We went to that church for several months, and after awhile one of our other friends who went there said she was going to get baptized, and asked if I wanted to get baptized the same day. I had this immediate sinking feeling. No. So I started taking the missionary lessons.
Right away, it was like all those missing pieces from the other churches fell into place. All the questions I'd had my whole life suddenly had definite, obvious answers. It was exactly what I had been afraid was going to happen all along. THIS was the hard part. How could I just rip my family apart like that?
Somehow, it all worked out better than I ever could have hoped. Now, nearly five years later, I look at all I have and I know that I wouldn't have half of it if I hadn't made that decision years ago.
I spent a lot of time feeling picked on because of my situation, but now I couldn't be more grateful for it.

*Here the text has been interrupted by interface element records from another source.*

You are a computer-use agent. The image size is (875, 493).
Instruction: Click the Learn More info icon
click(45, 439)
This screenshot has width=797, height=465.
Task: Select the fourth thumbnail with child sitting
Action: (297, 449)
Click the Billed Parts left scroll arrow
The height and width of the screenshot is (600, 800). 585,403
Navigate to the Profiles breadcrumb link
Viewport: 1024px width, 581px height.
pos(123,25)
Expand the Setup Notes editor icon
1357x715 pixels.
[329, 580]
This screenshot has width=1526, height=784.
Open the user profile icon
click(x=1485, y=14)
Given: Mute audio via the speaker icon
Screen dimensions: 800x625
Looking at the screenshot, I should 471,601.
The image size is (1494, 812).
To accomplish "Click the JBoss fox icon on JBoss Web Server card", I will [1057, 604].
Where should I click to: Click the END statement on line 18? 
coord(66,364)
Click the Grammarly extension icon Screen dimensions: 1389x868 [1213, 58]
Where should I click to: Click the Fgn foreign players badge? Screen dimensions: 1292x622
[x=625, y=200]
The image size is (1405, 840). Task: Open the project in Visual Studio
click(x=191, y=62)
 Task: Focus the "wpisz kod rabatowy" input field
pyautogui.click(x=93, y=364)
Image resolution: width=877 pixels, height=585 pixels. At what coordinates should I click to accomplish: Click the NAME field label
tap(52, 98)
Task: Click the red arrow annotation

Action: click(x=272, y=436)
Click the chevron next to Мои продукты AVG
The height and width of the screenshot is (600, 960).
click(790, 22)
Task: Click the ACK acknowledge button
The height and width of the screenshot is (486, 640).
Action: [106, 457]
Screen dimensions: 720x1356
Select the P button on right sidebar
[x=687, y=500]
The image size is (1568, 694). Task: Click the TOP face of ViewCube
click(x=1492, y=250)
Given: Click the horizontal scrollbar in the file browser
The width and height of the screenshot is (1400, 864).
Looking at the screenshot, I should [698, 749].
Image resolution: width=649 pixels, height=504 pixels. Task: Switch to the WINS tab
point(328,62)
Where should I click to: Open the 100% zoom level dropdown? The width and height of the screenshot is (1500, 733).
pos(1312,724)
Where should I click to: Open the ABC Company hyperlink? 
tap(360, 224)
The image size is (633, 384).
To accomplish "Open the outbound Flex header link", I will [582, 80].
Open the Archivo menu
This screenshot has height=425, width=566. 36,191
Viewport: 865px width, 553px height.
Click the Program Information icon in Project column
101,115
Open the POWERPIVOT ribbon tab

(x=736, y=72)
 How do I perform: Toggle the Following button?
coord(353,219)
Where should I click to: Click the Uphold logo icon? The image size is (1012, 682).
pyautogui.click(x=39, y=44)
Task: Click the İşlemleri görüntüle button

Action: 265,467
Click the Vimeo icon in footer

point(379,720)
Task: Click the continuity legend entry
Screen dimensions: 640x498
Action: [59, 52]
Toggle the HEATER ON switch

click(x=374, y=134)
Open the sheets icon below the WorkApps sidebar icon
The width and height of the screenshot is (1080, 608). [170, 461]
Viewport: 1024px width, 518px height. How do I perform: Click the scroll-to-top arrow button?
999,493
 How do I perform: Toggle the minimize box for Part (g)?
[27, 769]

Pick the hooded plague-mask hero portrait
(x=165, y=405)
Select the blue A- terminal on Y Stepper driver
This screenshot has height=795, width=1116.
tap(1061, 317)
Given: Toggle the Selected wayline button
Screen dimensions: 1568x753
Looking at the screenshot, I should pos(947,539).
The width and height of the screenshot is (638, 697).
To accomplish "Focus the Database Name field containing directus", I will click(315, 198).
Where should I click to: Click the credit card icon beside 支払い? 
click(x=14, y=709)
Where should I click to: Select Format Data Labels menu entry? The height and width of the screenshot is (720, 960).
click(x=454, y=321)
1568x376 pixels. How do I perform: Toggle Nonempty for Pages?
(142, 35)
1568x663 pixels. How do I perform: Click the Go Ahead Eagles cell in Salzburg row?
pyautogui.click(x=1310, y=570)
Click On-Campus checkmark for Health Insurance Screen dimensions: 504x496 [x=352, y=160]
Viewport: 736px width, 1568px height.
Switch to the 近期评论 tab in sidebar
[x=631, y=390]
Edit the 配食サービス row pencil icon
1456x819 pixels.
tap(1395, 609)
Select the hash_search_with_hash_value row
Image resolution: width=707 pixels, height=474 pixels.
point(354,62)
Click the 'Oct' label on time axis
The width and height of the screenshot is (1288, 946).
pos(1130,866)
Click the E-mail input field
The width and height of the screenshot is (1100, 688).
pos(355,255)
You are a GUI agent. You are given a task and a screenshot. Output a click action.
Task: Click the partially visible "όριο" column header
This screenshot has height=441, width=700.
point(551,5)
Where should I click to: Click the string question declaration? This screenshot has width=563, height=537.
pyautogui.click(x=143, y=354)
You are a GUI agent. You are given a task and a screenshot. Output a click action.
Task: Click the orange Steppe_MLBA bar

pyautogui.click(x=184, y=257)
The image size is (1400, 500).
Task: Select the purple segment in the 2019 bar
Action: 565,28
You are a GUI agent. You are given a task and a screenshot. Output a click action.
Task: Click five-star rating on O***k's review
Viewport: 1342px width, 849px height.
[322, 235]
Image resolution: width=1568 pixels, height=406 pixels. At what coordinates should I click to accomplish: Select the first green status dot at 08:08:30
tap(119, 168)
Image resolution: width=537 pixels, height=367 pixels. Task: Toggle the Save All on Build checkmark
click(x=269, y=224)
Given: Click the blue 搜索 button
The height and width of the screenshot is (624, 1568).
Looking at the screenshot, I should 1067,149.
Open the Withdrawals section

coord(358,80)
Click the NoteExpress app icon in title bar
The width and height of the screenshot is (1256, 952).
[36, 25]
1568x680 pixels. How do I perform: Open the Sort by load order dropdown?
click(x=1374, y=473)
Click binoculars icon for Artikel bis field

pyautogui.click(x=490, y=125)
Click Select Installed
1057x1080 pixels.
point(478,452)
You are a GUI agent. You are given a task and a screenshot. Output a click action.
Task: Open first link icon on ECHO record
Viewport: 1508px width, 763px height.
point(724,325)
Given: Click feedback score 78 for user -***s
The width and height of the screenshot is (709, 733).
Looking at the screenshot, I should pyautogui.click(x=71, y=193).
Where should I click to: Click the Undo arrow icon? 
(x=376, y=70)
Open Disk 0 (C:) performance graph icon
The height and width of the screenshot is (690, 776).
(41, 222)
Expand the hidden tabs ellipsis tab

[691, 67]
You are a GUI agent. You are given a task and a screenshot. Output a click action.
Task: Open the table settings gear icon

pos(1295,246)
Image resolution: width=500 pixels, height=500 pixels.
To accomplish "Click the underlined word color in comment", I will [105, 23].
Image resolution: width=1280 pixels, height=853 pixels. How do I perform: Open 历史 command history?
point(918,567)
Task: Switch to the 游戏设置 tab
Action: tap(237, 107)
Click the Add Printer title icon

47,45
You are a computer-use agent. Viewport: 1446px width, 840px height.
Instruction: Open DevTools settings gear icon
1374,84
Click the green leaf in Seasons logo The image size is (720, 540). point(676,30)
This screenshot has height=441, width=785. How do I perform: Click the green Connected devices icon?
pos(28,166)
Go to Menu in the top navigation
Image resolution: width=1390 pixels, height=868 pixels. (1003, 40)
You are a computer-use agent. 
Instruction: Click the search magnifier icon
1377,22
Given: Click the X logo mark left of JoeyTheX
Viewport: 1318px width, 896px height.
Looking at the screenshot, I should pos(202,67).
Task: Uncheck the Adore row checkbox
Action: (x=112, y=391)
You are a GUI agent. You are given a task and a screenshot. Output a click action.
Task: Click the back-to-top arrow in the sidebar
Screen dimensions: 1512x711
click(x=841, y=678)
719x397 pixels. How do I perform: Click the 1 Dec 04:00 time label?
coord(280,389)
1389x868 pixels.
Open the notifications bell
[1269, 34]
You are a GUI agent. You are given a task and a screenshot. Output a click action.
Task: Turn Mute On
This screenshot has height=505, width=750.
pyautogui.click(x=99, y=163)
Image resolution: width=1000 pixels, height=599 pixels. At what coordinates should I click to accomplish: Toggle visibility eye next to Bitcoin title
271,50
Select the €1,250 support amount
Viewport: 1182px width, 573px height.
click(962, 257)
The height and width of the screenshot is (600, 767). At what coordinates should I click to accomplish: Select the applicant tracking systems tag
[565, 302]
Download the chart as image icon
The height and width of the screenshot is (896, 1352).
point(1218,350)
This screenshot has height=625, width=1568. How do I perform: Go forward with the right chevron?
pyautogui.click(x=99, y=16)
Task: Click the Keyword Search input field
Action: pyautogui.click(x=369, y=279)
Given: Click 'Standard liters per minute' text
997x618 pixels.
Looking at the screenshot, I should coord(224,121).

I was able to search out what I wanted. I now know with a certainty exactly what I believe, and why. While so many of my friends have fallen away from the faiths they were raised in, I was lucky to grow closer to it the older I was. I was able to choose for myself, and I think that is a big part of the reason it's so important to me.
So despite all the misconceptions, all the people I know are reading this and rolling their eyes about how "silly Anndee is", I know that what I believe is true. I know, beyond a shadow of a doubt, despite what anyone else may tell me about my own beliefs, that this is true. I know because I didn't read about it in some article on the internet, or hear it from my parents. I know because I learned, I prayed, and I gained a testimony of it. To anyone who I've never made it clear to before, I am not delusional. I did not lose my mind. I know.
That, among all the other blessings in my life, is why this gospel is so important to me, and why no one can ever convince me otherwise.

1 comment:

  1. You're amazing and so brave! What a neat story. And I know too.